EXCERPT TO READ:
----
Šnipiškės was named after a rich merchant Povilas Šnipka (Šnipis), who lived in the 16th century, and owned the land plots in the area. During the Interwar period various tourist guides in Vilnius used the Šnipiškis spelling.

Its alternative names in other languages include: Snipiszki; שניפּישאָק.

==History==
Šnipiškės was first mentioned in the historic documents of Vilnius in the 16th century. In 1536, in order to improve connection with the Vilnius city (the Old Town), Sigismund I the Old, the Grand Duke of Lithuania, ordered Ulrich Hosius to build a bridge over Neris, today known as the Green Bridge. It was a wooden bridge with masonry pillars and gates as well as rooms for the bridge guards and customs officers. Šnipiškės developed near the bridge as a suburb of Vilnius.

In the second half of the 17th century, Šnipiškės were governed by the Astikai family and later by Eustachy Wołłowicz. Over the time, various plots of land in this area were owned by Walerian Protasewicz, the bishop of Vilnius, and the Oginskiai family. In the 17th century, Šnipiškės were mostly owned by the Sapiega family and in 1697 a land plot near Neris was donated to the Jesuit Order by Jan Kazimierz Sapieha.
----
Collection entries
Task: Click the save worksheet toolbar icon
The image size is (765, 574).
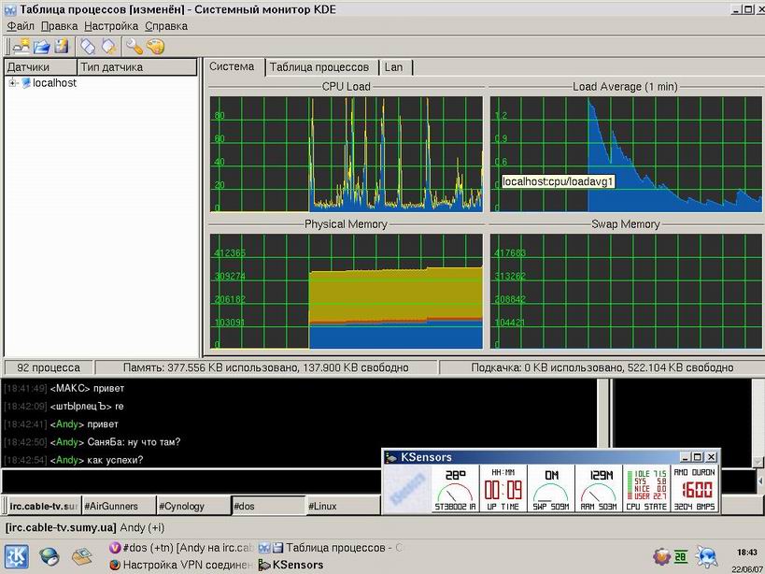Action: tap(62, 46)
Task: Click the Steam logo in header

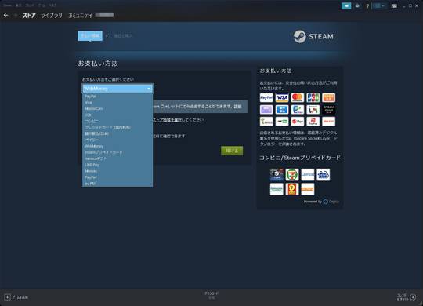Action: click(314, 36)
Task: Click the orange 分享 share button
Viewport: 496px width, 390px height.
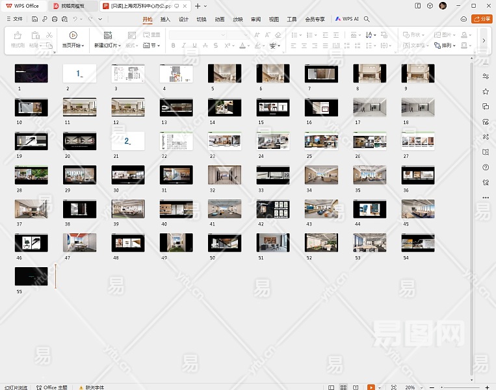Action: (482, 20)
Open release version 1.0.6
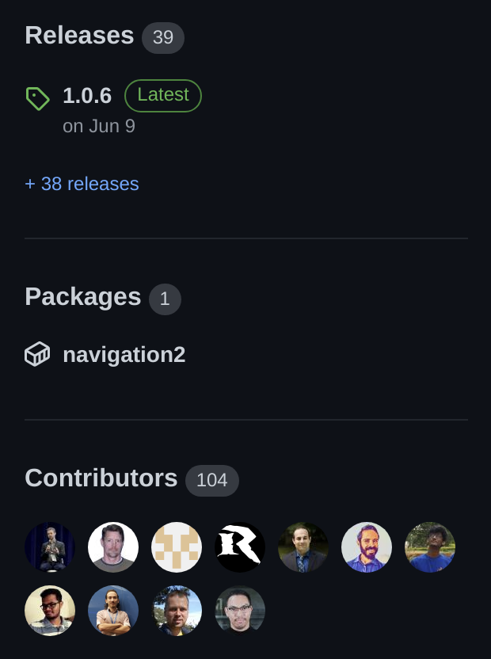This screenshot has height=659, width=491. click(87, 96)

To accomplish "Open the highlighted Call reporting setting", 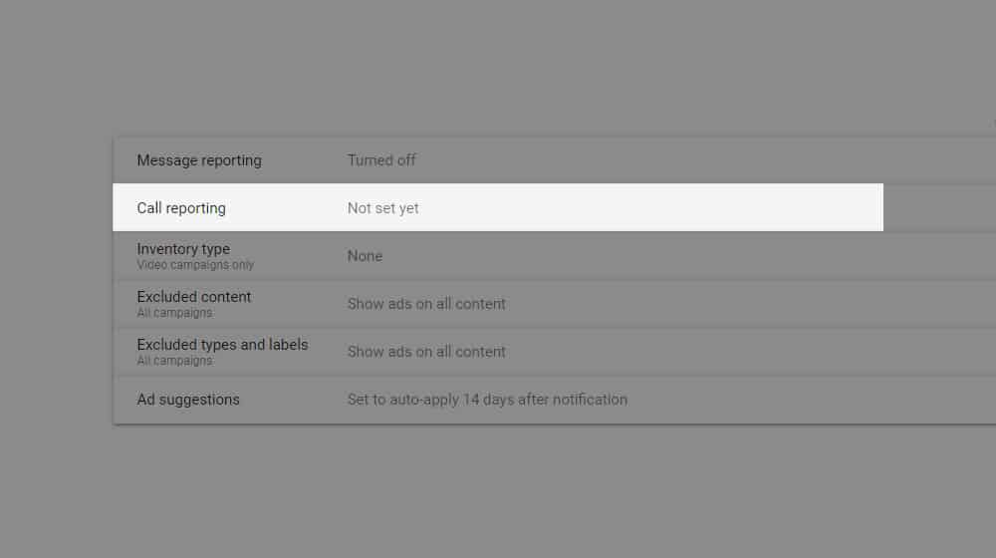I will [x=498, y=208].
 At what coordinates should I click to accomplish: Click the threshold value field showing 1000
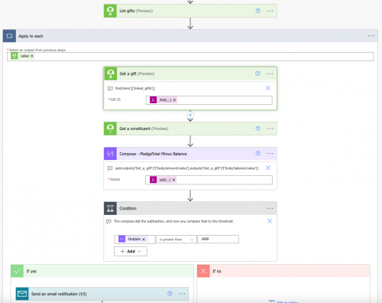click(x=218, y=239)
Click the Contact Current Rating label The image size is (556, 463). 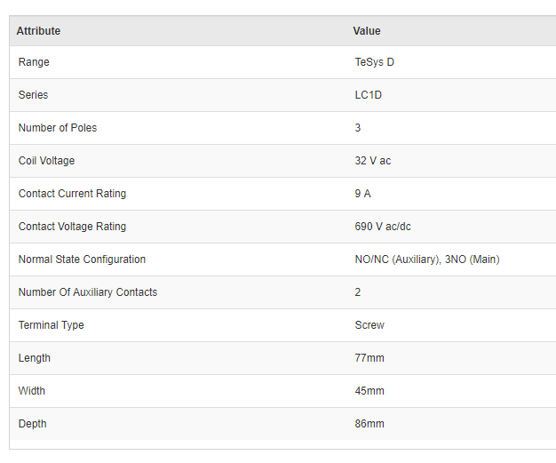[72, 194]
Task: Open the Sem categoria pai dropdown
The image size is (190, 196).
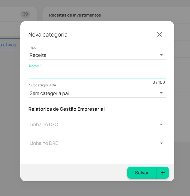Action: point(97,93)
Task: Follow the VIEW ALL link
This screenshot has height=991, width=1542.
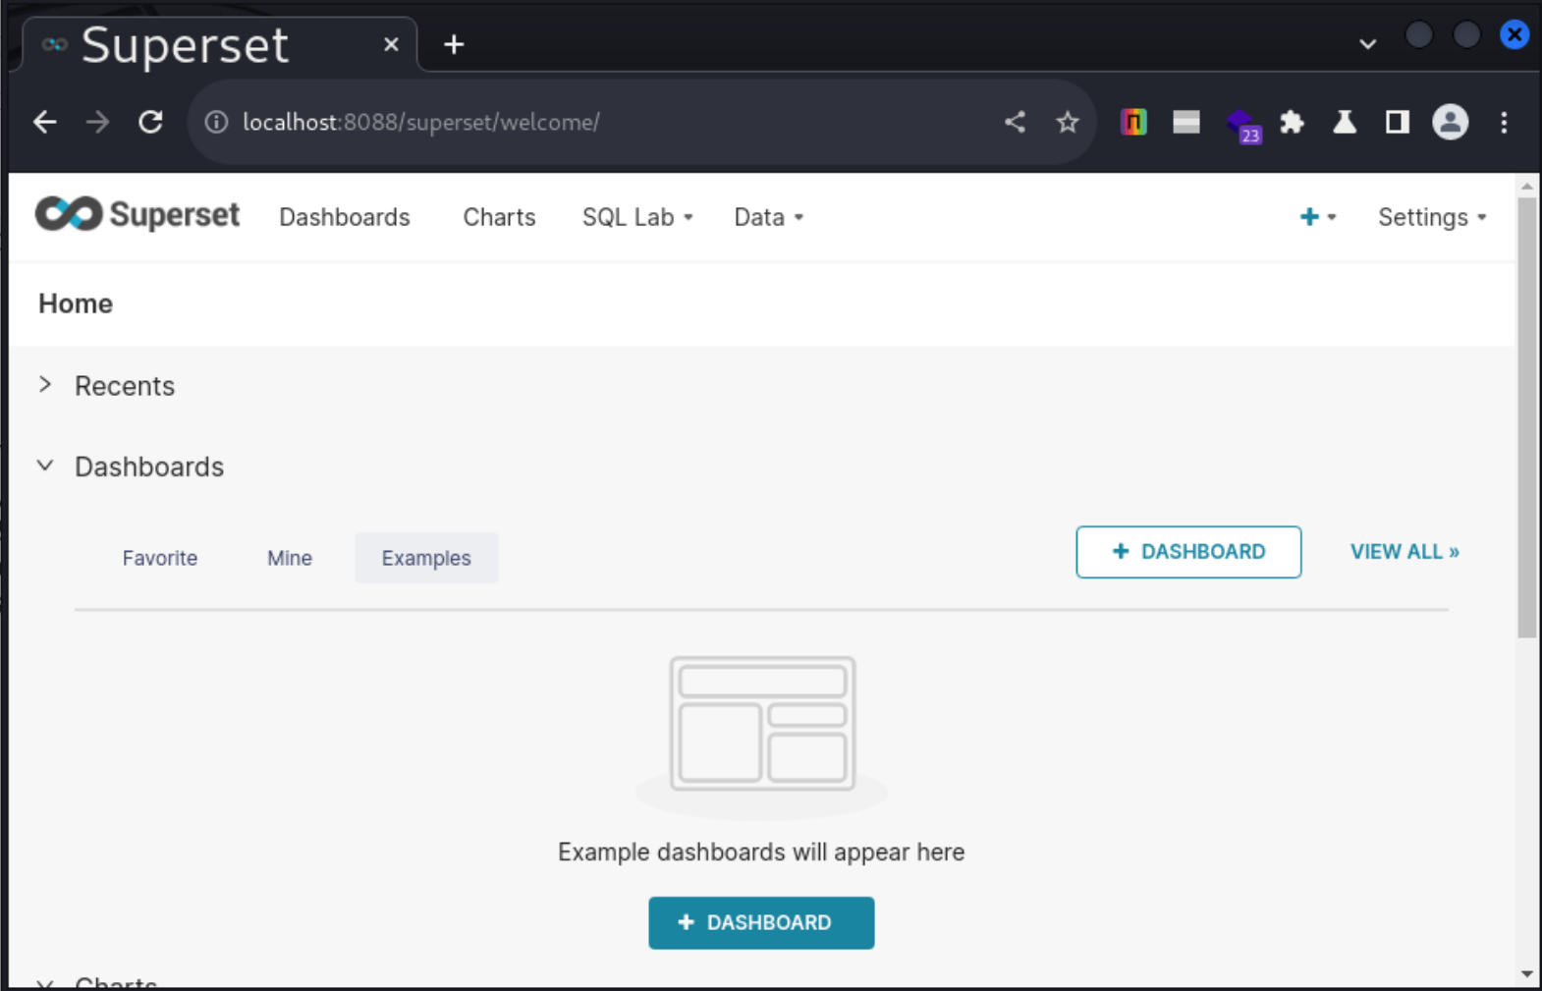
----
EXERCISES:
A – Transcribe the passage on Šnipiškės, starting at "Šnipiškės was named" and ending at "the Šnipiškis spelling.".
B – Please continue the passage on Šnipiškės from the point where it stops.
The items have nothing to do with the passage on Šnipiškės.

RESPONSES FOR EACH TASK:
A –
Šnipiškės was named after a rich merchant Povilas Šnipka (Šnipis), who lived in the 16th century, and owned the land plots in the area. During the Interwar period various tourist guides in Vilnius used the Šnipiškis spelling.

B –
==Art==
In 2013-2015, a Mosaic Route was developed in the historic part of Šnipiškės, addressing the area's connection with the ceramic workshops, for which the district was well-known in XVII-XVIII centuries. A mosaic route was created by local children and joining adults during Street Mosaic Workshops, initiated by the Laboratory of Urban Games and Research "Laimikis.lt" as part of the historic area's research and cultural revitalisation program. The route embraced Fino, Krokuvos, Kintų streets and a territory between Fino and Kintų. After the renovation of the area in 2021 only some parts of the Mosaic Route remained.

In 2017 historic Šnipiškės neighbourhood was presented at the Bi-City Biennale of Urbanism/Architecture in Shenzhen, China. The location of the collective exhibition "Cities, Grow in Difference", dedicated to the phenomenon of the urban village was Nantou (historic town). The exhibition on Šnipiškės "Urban Patchwork - Wood, Concrete, Glass" was curated by Jekaterina Lavrinec and Julius Narkūnas as representatives of the Laboratory of Urban Games and Research. It consisted of collages of objects and materials found at the site where Šnipiškės wooden houses were demolished, a series of photographs exploring the unique urban contrast, photo collages, and interactive object "The House" that invited the audience to layer textures. The exhibition is included in the catalogue of the Biennale and is mentioned in the publication in the "World Architecture" issue, dedicated to Lithuanian Architecture (2018-06).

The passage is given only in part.